*** Begin section ***
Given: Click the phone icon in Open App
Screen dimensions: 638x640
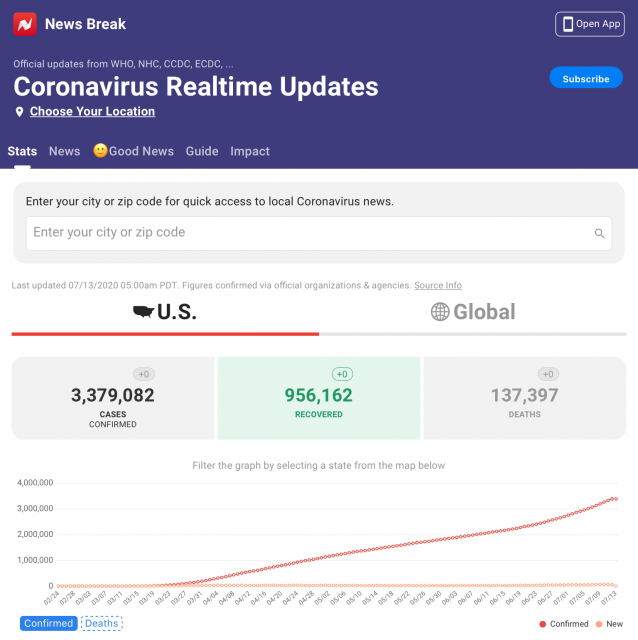Looking at the screenshot, I should click(x=568, y=24).
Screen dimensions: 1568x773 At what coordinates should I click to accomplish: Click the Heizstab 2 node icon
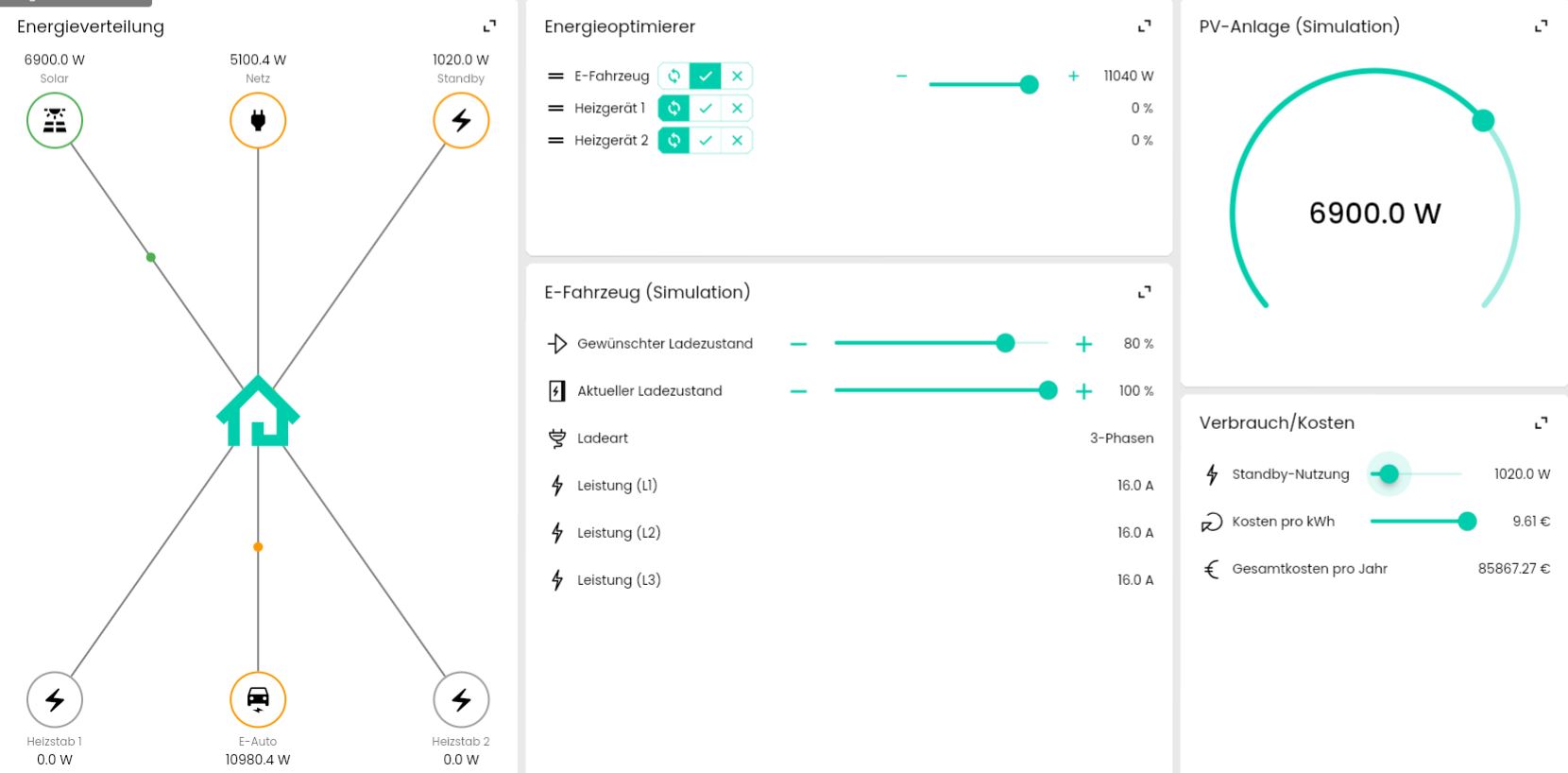point(461,699)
*** End section ***
# PROBLEM TO WORK ON:
Leaving the pictures out, set down exactly the lines from the one with "Screen dimensions: 638x640" through the end of the records.

# TASK SOLUTION:
Screen dimensions: 638x640
Looking at the screenshot, I should click(x=568, y=24).
Screen dimensions: 1568x773 At what coordinates should I click to accomplish: Click the Heizstab 2 node icon
point(461,699)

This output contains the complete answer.